発達障害の方の就職成功事例。どんな方が成功しやすいのか?

就職が上手くいった方の多くは、それまでの過程で自分の特性について理解し、そこを踏まえた上で次のステップに進んでいます。
仕事やプライベートでの経験を通して、そこであった失敗や困りごとを振り返り、どんなことが自分にとって困り感になるのか、その時には何をサポートしてもらえたら助かり、自分ではどんな対処ができるのか棚卸をします。

特に、自分の特性について理解し、さらに自分でどのような対処ができるかトライアンドエラーにチャレンジすることはとても大切です。例えばADHDの方であればタスク管理についてどんな方法が自分に合うのか、TODOを紙に書き出す、スマートフォンのアプリを使う、クラウドのカレンダーのリマインダーを利用する等いくつも方法があります。そのどれが自分に合うのか、試す過程は大変ですが、そこで習得した試行錯誤の方法そのものが、また仕事の中で困り感が出てきたときにどう対応していくか、という方法の1つになります。

そこについて試行錯誤できずに、合理的配慮として会社に配慮を求めてしまうと、なかなかその全てに配慮できる企業を見つけるのは難しいでしょう。大切なのは、困り感があるそのものが問題なのではなく、そこに対してどう向き合っているかという姿勢が自分の中で1つ手掛かりをつかめていることです。

 

まとめ

もちろん、そういった自己理解や対処法の習得を自分1人でしていくのは難しいですし、実際に働いてみないとわからないことも沢山あると思います。そういう場面で困ったときには、ぜひ他の人の体験談を聞いてみてください。
発達障害がある当事者同士が話せるコミュニティなどもあり、就職活動の段階から働きながらの悩みを共有するなど、お互いに情報交換したり、先輩の経験談を聞いて学びながら進めていくことができます。

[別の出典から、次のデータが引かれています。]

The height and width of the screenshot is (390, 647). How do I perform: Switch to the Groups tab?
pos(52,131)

自分と同じような困り感を持っている仲間や先輩に、上手くいく方法にはどんなことがあるのか教えてもらったり、失敗談を参考にすることはとても有効です。

普段から様子を見てくれる家族や友人などに、傍からみるとどう見えているか聞いたりアドバイスをもらうのもよいでしょう。

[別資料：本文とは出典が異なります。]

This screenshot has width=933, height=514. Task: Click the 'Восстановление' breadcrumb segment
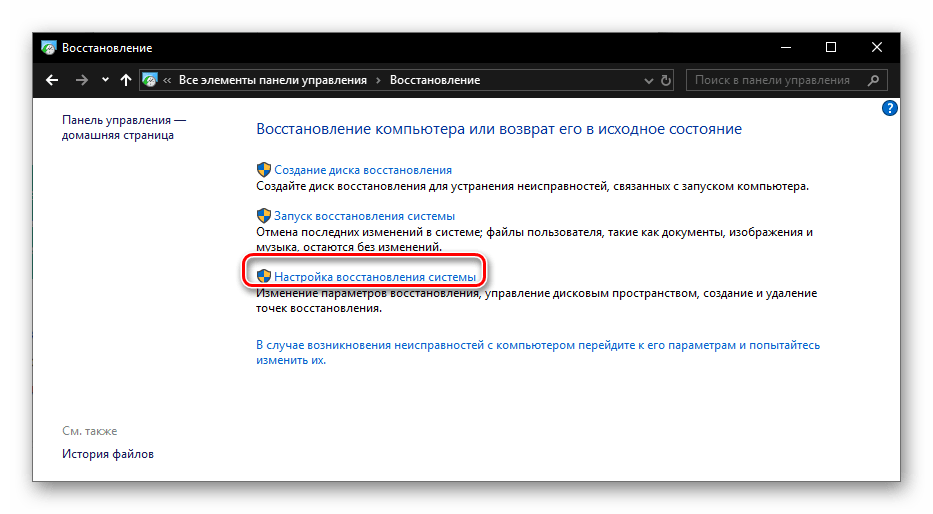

また、発達障害のある方が利用できる就職のサポートもたくさんあります。ハローワークでの職業あっせんや職業能力開発校で受けられる職業訓練、就労移行支援事業所で行えるコミュニケーションスキルの習得なども含めた就労支援などです。中には就職してからも継続的にサポートをしてもらえるような支援機関もあります。
専門家の知識やサポートも得ながら自分らしい働き方を作っていくことは、その後長く働いていく上で心強いサポートになるでしょう。遠回りなようで、こういった試行錯誤をすることが実は一番の近道になることも多いです。焦らず、自分に合った働き方、スタイルを作ってみてください。